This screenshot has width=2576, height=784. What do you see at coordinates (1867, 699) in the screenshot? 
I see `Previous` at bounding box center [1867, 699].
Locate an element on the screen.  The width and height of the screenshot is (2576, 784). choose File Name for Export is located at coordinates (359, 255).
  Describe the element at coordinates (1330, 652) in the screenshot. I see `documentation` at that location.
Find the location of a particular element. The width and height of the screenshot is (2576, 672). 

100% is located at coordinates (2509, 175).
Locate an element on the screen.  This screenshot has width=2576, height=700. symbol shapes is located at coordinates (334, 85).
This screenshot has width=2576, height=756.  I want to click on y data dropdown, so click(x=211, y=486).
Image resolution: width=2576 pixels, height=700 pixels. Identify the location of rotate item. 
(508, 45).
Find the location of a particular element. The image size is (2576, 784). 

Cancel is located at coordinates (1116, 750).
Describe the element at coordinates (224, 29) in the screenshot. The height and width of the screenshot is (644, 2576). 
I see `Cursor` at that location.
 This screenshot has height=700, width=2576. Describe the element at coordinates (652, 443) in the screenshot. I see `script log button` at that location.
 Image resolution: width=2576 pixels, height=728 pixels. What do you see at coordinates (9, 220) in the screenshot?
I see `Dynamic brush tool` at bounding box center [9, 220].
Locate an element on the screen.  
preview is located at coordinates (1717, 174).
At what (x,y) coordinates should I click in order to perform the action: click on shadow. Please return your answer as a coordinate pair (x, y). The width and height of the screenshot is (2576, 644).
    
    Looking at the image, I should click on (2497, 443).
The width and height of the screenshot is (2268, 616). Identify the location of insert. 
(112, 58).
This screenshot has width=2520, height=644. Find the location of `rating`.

□ □ □

◆ What needs to be done ◆
Turn each line of the data above into one string in a JSON array, leaving out blank lines.

◆ Result of this task ◆
[
  "This screenshot has width=2576, height=784. What do you see at coordinates (1867, 699) in the screenshot? ",
  "I see `Previous` at bounding box center [1867, 699].",
  "Locate an element on the screen.  The width and height of the screenshot is (2576, 784). choose File Name for Export is located at coordinates (359, 255).",
  "  Describe the element at coordinates (1330, 652) in the screenshot. I see `documentation` at that location.",
  "Find the location of a particular element. The width and height of the screenshot is (2576, 672). ",
  "100% is located at coordinates (2509, 175).",
  "Locate an element on the screen.  This screenshot has width=2576, height=700. symbol shapes is located at coordinates (334, 85).",
  "This screenshot has width=2576, height=756.  I want to click on y data dropdown, so click(x=211, y=486).",
  "Image resolution: width=2576 pixels, height=700 pixels. Identify the location of rotate item. ",
  "(508, 45).",
  "Find the location of a particular element. The image size is (2576, 784). ",
  "Cancel is located at coordinates (1116, 750).",
  "Describe the element at coordinates (224, 29) in the screenshot. The height and width of the screenshot is (644, 2576). ",
  "I see `Cursor` at that location.",
  " This screenshot has height=700, width=2576. Describe the element at coordinates (652, 443) in the screenshot. I see `script log button` at that location.",
  " Image resolution: width=2576 pixels, height=728 pixels. What do you see at coordinates (9, 220) in the screenshot?",
  "I see `Dynamic brush tool` at bounding box center [9, 220].",
  "Locate an element on the screen.  ",
  "preview is located at coordinates (1717, 174).",
  "At what (x,y) coordinates should I click in order to perform the action: click on shadow. Please return your answer as a coordinate pair (x, y). The width and height of the screenshot is (2576, 644).",
  "    Looking at the image, I should click on (2497, 443).",
  "The width and height of the screenshot is (2268, 616). Identify the location of insert. ",
  "(112, 58).",
  "This screenshot has width=2520, height=644. Find the location of `rating`."
]